▶ [Activity] Please write each entry out again exactly as shown.

------

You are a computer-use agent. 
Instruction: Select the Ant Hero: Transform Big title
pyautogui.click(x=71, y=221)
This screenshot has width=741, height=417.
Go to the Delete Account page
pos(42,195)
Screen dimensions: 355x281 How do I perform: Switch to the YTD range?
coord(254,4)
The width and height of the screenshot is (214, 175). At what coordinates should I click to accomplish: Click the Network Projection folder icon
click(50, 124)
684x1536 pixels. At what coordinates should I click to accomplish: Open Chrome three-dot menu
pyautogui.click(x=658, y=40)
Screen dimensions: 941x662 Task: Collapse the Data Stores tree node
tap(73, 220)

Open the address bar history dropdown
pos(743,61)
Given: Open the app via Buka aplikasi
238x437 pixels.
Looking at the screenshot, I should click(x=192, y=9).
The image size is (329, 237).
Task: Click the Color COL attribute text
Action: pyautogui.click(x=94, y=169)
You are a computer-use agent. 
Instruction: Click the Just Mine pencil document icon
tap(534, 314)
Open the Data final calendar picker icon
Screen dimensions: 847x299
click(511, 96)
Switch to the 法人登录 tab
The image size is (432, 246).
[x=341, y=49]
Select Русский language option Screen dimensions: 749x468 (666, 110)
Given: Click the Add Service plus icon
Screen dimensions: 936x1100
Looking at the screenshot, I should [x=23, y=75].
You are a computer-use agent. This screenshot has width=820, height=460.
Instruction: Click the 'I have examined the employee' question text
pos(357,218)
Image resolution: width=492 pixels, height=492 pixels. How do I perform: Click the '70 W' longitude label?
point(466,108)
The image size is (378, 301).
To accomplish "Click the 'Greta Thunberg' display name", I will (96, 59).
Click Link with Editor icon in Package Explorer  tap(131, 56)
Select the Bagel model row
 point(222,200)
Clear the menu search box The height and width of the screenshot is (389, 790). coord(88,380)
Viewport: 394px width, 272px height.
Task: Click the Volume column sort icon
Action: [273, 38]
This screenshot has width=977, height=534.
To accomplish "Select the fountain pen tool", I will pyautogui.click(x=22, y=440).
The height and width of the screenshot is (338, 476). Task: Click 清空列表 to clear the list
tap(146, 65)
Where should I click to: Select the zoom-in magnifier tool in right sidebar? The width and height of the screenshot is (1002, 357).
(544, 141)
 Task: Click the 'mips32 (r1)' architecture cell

------

▶ [Task solution]
You are a computer-use agent. 
Instruction: Select the Ant Hero: Transform Big title
pyautogui.click(x=71, y=221)
This screenshot has width=741, height=417.
Go to the Delete Account page
pos(42,195)
Screen dimensions: 355x281 How do I perform: Switch to the YTD range?
coord(254,4)
The width and height of the screenshot is (214, 175). At what coordinates should I click to accomplish: Click the Network Projection folder icon
click(50, 124)
684x1536 pixels. At what coordinates should I click to accomplish: Open Chrome three-dot menu
pyautogui.click(x=658, y=40)
Screen dimensions: 941x662 Task: Collapse the Data Stores tree node
tap(73, 220)

Open the address bar history dropdown
pos(743,61)
Given: Open the app via Buka aplikasi
238x437 pixels.
Looking at the screenshot, I should click(x=192, y=9).
The image size is (329, 237).
Task: Click the Color COL attribute text
Action: pyautogui.click(x=94, y=169)
You are a computer-use agent. 
Instruction: Click the Just Mine pencil document icon
tap(534, 314)
Open the Data final calendar picker icon
Screen dimensions: 847x299
click(511, 96)
Switch to the 法人登录 tab
The image size is (432, 246).
[x=341, y=49]
Select Русский language option Screen dimensions: 749x468 (666, 110)
Given: Click the Add Service plus icon
Screen dimensions: 936x1100
Looking at the screenshot, I should [x=23, y=75].
You are a computer-use agent. This screenshot has width=820, height=460.
Instruction: Click the 'I have examined the employee' question text
pos(357,218)
Image resolution: width=492 pixels, height=492 pixels. How do I perform: Click the '70 W' longitude label?
point(466,108)
The image size is (378, 301).
To accomplish "Click the 'Greta Thunberg' display name", I will (96, 59).
Click Link with Editor icon in Package Explorer  tap(131, 56)
Select the Bagel model row
 point(222,200)
Clear the menu search box The height and width of the screenshot is (389, 790). coord(88,380)
Viewport: 394px width, 272px height.
Task: Click the Volume column sort icon
Action: [273, 38]
This screenshot has width=977, height=534.
To accomplish "Select the fountain pen tool", I will pyautogui.click(x=22, y=440).
The height and width of the screenshot is (338, 476). Task: Click 清空列表 to clear the list
tap(146, 65)
Where should I click to: Select the zoom-in magnifier tool in right sidebar? The width and height of the screenshot is (1002, 357).
(544, 141)
 Task: Click the 'mips32 (r1)' architecture cell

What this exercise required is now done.